Report the lines of the data below that contain the string "slider".

***** Provided records *****

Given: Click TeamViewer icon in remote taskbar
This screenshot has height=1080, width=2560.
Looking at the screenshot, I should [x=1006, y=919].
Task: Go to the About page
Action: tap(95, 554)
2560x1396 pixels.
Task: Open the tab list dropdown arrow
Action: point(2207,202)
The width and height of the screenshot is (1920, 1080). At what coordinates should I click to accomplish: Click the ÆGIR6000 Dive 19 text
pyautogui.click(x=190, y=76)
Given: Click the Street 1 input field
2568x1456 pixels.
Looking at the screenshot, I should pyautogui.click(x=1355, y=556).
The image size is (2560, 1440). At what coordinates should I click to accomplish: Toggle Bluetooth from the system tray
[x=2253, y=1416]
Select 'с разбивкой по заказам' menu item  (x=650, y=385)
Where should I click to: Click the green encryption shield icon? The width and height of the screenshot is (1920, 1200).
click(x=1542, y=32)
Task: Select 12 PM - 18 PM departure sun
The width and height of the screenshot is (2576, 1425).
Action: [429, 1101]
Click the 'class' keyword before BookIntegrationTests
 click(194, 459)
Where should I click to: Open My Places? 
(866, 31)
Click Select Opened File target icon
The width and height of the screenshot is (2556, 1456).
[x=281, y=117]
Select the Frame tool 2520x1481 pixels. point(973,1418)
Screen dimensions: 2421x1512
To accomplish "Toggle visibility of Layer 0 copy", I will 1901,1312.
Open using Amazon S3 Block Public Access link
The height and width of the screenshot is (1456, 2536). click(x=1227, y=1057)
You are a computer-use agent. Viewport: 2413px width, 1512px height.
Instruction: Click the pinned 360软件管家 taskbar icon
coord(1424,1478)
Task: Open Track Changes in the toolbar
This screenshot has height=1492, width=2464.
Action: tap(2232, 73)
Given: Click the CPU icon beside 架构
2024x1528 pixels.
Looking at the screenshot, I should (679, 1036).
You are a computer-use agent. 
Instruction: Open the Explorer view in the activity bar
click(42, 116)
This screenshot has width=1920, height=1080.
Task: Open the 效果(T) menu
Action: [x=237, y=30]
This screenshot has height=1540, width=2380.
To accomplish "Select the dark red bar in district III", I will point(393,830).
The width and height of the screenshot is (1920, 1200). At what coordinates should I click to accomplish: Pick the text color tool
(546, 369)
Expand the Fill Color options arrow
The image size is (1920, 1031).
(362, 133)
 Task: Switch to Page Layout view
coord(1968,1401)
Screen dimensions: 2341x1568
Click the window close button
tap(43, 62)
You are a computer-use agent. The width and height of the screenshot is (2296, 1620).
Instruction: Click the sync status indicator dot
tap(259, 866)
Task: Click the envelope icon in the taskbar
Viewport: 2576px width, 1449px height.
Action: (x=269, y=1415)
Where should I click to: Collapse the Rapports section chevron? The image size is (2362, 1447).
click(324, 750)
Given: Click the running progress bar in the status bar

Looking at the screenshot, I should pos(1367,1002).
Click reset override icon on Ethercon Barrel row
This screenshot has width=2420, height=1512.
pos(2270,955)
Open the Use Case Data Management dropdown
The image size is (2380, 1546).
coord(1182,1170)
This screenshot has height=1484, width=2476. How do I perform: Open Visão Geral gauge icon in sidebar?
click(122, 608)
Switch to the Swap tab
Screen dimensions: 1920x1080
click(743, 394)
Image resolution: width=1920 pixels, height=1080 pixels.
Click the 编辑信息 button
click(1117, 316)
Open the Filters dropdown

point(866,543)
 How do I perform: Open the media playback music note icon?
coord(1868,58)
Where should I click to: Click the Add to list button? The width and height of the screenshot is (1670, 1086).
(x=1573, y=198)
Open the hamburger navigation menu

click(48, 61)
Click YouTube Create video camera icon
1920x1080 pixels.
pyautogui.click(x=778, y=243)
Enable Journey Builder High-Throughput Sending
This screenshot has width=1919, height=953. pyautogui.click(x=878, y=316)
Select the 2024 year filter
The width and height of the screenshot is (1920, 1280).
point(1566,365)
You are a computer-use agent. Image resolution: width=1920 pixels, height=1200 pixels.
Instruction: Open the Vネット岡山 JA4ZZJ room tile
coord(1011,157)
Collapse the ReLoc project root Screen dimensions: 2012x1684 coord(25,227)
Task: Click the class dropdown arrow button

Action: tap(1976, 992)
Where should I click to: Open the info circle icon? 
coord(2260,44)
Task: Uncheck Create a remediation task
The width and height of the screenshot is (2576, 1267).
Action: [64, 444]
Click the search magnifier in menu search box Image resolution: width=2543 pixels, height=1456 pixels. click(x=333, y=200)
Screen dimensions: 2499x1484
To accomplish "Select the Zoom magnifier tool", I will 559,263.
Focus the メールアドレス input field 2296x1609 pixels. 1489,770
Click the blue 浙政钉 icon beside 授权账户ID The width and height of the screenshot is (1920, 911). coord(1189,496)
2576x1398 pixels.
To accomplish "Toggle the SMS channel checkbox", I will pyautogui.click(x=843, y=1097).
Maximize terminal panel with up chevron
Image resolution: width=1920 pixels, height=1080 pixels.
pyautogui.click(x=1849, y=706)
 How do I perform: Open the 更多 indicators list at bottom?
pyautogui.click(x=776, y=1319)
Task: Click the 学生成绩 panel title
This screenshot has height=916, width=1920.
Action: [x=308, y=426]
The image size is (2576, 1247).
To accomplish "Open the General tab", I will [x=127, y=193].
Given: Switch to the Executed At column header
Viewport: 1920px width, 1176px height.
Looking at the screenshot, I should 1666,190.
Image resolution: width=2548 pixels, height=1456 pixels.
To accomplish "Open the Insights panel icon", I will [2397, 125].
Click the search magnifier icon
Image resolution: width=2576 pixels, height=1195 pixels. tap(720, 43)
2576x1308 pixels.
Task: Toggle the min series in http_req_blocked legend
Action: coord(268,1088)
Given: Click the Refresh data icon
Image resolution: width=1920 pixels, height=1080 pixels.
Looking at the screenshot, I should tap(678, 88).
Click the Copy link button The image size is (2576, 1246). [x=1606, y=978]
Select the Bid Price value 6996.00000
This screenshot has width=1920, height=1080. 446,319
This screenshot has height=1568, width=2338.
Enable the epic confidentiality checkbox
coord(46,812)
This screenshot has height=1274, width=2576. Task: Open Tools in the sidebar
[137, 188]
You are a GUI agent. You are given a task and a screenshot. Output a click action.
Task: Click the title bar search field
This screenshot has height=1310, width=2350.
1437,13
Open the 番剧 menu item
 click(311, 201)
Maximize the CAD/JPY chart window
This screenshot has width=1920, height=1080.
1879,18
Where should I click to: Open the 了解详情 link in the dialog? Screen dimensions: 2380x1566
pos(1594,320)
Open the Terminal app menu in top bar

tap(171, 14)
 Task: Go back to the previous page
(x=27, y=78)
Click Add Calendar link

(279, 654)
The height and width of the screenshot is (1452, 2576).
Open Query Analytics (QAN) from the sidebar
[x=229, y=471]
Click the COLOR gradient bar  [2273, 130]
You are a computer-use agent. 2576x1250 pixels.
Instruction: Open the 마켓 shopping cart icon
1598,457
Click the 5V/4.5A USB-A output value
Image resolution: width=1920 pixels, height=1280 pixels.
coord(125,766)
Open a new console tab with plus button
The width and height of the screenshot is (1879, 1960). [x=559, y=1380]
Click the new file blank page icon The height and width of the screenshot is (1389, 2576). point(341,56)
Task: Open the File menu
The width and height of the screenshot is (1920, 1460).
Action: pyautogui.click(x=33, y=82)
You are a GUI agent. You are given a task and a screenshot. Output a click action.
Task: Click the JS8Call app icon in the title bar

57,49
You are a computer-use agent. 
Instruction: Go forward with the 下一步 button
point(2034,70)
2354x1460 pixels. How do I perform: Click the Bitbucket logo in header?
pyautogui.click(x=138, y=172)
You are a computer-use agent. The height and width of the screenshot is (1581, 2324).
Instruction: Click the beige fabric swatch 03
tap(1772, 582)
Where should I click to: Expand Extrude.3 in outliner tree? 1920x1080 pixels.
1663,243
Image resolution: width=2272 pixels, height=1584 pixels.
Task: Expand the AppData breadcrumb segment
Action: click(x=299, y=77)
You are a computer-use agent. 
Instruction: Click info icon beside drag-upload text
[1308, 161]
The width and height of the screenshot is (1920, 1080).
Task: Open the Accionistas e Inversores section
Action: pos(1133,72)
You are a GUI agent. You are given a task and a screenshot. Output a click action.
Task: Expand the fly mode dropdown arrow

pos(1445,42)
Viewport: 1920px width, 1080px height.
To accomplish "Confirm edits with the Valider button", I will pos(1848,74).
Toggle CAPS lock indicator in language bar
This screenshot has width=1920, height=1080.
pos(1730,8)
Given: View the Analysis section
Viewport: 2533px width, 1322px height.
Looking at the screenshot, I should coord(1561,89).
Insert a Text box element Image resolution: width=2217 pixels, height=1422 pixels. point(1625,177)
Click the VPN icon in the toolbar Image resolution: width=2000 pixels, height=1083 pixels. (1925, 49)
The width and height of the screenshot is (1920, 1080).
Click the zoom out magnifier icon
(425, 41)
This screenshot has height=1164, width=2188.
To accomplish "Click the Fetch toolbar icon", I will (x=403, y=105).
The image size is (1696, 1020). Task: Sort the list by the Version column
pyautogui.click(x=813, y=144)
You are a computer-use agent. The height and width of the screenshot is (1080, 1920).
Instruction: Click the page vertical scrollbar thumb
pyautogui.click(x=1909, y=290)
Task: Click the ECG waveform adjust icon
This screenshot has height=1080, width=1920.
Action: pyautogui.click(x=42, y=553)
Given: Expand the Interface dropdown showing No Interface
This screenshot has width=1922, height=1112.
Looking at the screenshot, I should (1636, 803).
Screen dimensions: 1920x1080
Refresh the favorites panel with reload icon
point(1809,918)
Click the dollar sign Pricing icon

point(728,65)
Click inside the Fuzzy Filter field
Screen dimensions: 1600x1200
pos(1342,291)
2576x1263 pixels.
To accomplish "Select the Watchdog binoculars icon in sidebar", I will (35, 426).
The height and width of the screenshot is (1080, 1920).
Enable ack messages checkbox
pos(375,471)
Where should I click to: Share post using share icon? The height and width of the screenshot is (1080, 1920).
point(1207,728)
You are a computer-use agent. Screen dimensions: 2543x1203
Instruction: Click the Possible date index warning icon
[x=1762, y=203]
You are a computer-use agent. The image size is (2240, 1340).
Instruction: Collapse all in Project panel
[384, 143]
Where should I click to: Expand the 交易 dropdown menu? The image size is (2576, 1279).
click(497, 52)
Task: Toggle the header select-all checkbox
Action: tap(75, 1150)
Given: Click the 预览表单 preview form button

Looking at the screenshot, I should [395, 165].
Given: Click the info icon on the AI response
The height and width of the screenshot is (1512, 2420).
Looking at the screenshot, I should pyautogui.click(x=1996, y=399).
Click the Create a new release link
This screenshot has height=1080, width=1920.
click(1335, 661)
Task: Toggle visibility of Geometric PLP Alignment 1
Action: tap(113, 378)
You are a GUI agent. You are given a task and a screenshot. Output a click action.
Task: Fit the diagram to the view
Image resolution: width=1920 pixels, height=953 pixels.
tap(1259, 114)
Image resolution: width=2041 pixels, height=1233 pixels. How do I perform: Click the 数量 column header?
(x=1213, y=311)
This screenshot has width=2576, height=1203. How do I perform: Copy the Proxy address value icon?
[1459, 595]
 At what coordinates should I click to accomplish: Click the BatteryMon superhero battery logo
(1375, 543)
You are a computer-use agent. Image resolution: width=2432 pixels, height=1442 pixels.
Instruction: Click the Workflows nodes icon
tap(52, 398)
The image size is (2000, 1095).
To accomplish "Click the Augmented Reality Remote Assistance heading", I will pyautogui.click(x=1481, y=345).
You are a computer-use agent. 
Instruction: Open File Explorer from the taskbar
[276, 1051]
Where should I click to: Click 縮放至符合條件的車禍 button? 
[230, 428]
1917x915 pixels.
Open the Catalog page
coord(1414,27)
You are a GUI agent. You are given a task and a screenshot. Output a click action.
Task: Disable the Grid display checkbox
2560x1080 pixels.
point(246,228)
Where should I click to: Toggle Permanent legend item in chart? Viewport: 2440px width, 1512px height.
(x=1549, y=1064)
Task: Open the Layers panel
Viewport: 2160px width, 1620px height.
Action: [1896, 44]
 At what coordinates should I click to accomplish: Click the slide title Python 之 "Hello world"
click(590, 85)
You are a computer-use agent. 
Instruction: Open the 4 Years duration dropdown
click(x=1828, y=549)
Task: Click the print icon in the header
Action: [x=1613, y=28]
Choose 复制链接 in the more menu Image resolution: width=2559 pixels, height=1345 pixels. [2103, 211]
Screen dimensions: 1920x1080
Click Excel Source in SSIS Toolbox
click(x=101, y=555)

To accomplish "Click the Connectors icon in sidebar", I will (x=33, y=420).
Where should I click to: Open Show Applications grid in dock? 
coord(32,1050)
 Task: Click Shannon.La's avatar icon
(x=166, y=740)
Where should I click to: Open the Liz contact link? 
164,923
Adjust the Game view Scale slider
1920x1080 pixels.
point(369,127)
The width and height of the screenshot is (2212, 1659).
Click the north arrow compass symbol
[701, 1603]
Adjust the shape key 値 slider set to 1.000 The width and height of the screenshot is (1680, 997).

*****

Problem solution –
Adjust the Game view Scale slider
Adjust the shape key 値 slider set to 1.000 The width and height of the screenshot is (1680, 997).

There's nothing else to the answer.